Pour ma part cette édition est une réussite. Elle a retrouvé son équilibre des genres et des noms dignes d’un grand festival. Quelques petits bémols, tels que les retards inadmissibles de certains artistes ou des transitions humoristiques absolument ridicules et sans intérêt ou encore un manque d’éviers aux abords des latrines, non, aucun de ces petits défauts n’auront réellement ternis ce beau festival.

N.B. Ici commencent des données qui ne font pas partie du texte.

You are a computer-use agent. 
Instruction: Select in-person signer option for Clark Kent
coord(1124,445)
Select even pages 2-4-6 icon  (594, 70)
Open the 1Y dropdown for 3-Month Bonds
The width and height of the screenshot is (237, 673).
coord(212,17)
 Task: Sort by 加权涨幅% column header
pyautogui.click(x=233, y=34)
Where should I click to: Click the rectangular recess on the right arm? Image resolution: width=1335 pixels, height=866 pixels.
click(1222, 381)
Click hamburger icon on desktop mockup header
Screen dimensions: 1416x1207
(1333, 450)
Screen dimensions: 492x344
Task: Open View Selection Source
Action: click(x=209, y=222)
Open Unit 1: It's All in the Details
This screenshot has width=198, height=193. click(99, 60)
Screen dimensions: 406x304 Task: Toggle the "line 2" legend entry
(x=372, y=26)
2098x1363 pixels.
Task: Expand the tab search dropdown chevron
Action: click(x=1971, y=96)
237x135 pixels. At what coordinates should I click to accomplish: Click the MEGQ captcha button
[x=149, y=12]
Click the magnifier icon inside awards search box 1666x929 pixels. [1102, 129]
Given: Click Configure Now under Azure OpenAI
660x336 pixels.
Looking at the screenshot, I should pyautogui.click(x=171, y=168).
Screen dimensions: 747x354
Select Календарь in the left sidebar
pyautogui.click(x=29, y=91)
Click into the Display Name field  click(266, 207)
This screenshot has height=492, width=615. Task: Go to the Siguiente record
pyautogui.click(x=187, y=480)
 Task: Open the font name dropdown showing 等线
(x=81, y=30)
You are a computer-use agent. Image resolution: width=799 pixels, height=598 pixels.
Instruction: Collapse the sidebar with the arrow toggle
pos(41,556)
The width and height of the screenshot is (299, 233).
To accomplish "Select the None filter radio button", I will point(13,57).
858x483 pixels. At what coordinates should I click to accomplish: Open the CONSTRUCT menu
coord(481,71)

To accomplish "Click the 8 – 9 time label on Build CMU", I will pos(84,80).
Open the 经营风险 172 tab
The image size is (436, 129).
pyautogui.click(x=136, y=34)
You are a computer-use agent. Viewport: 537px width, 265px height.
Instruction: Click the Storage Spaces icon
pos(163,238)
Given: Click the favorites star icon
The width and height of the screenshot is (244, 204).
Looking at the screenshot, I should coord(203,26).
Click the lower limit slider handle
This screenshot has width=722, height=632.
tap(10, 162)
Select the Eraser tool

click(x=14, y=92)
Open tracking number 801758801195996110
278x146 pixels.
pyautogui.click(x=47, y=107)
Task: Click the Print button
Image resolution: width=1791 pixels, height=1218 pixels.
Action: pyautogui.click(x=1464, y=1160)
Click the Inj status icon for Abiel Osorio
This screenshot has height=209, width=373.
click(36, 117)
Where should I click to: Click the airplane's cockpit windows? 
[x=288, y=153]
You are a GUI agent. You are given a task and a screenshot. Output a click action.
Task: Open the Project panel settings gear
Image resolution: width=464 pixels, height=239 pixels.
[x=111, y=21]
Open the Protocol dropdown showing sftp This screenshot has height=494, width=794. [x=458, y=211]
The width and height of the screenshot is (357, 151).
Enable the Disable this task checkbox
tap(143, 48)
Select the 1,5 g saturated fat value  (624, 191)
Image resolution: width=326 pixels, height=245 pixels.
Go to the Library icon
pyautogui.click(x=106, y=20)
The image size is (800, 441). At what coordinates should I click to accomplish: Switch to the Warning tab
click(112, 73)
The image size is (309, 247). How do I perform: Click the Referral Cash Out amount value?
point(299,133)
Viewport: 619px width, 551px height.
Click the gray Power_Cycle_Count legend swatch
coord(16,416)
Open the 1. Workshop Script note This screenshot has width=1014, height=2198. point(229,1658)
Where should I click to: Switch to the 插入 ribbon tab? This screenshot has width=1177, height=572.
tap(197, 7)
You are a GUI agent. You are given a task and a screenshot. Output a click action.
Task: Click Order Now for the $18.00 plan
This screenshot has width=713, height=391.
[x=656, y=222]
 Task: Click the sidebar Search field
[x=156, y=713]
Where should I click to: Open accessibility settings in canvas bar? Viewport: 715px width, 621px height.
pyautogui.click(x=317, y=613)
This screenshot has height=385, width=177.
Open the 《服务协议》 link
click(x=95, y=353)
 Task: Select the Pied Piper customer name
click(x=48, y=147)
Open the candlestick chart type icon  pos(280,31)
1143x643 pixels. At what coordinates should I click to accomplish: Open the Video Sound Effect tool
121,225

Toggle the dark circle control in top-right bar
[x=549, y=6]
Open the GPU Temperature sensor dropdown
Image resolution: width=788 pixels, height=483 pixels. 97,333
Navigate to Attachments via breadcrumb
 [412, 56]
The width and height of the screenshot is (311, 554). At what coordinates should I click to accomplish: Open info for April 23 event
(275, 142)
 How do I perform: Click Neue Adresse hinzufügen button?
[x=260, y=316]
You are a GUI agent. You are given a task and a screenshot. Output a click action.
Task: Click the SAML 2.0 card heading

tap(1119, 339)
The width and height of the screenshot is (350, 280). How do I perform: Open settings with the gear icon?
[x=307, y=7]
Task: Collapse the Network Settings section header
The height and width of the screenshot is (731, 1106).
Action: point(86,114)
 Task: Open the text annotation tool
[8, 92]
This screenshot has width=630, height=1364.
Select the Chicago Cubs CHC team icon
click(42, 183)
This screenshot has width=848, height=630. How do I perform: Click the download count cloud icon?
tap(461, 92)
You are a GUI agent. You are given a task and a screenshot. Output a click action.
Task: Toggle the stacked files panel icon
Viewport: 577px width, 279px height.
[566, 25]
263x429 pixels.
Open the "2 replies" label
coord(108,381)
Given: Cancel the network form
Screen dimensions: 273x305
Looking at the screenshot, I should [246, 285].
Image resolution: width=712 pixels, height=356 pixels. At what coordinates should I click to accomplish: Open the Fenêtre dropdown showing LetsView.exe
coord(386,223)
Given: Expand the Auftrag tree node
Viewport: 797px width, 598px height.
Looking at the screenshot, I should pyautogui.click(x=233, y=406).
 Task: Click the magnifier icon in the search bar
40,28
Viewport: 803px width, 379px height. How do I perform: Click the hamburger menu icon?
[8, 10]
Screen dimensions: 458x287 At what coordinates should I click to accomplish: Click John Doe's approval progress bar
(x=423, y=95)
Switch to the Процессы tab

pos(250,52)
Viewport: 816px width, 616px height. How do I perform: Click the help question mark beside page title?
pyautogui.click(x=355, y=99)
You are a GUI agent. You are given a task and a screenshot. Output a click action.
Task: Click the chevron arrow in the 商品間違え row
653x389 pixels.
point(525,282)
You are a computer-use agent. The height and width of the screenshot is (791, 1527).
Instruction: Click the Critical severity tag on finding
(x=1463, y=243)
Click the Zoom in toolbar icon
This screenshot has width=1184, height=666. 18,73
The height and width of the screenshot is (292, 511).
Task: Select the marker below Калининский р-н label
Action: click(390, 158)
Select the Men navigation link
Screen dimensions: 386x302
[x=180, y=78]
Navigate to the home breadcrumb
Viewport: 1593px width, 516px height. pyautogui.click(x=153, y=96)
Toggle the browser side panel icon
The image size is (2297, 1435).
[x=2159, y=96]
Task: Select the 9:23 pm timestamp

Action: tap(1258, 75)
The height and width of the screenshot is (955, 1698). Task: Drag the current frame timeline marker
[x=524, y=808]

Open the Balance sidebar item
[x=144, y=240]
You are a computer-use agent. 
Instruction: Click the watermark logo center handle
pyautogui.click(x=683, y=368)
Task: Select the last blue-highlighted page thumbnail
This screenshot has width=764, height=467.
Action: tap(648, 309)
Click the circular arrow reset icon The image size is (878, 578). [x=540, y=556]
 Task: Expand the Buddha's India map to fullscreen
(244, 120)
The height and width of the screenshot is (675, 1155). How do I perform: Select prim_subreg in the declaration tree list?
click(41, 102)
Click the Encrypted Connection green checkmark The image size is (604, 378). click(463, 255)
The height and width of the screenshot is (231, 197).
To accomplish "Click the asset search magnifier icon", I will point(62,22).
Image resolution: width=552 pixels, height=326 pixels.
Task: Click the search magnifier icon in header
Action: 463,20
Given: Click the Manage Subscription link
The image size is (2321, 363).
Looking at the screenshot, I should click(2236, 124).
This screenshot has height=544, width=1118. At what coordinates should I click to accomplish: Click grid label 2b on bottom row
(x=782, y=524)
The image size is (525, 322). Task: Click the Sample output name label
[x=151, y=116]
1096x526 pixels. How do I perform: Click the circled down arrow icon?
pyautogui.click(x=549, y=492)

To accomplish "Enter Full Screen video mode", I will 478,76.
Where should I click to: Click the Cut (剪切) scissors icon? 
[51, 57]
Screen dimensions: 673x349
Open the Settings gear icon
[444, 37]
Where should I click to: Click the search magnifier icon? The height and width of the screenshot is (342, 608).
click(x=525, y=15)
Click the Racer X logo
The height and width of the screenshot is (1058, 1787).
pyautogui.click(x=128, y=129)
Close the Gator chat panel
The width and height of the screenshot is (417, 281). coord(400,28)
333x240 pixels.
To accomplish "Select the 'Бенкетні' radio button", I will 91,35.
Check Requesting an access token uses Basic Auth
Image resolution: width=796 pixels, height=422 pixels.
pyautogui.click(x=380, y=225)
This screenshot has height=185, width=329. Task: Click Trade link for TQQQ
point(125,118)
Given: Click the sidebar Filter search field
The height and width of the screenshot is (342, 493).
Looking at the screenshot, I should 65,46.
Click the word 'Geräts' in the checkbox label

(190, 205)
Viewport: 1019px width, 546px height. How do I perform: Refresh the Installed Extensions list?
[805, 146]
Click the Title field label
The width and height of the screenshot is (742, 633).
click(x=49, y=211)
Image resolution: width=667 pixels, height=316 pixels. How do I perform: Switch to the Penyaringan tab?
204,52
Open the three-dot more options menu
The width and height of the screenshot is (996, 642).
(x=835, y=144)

L’organisation avait réfléchi à des solutions pour améliorer l’acoustique du HF6, qui avait suscité de vives critiques l’année dernière. Cela a porté ses fruits lors de quelques concerts. Malheureusement, il reste encore beaucoup de travail. A moins que le festival n’investisse de nouveaux lieux l’année prochaine, mais des bruits de couloir nous font douter d’un tel déménagement en 2016.
Cette dixième édition fût donc un excellent cru, tant par l’envergure de l’affiche et la qualité des prestations, que par le soleil qui nous aura permis de profiter, peut-être une ultime fois, du très beau site du Parc Astrid.
Et puisqu’au final, c’est la Musique qui donne son dernier mot, et parce que les Ardentes est une messe musicale à la sauce lapin, j’ai décidé de décerner les Ouftis et les Non-dî-Djû de cette édition 2015.
Les «Ouftis ! (trop-cool-ti)»
Même si les Français de The Do m’ont divertie, jeudi, avec un set plein de peps, c’était bien le roi Kendrick Lamar que j’attendais avec impatience. Et Oufti! je ne fus pas déçue.
Kendrick Lamar, en tête d’affiche, c’était une exclusivité des Ardentes et la venue d’un maître du rap. To Pimp A Butterfly aura marqué 2015 et démontrera en 1h30 que sa réputation est méritée.
On démarre le concert avec Good Kid, m.A.A.d City, son disque précédent. Ensuite l’énorme Money Trees déchaîne les premiers rangs puis Backseat Freestyle. Le flow s’écoule au rythme des images de clips. Swimming Pool et je m’envole. Pas de DJ ce soir. Quatre vrais musiciens pour une meilleure musicalité, peut-être, mais par moment j’aurais étonnamment préféré le sample. Evidemment le triplé de ouftis musicaux I, King Kunta et Alright : énorme.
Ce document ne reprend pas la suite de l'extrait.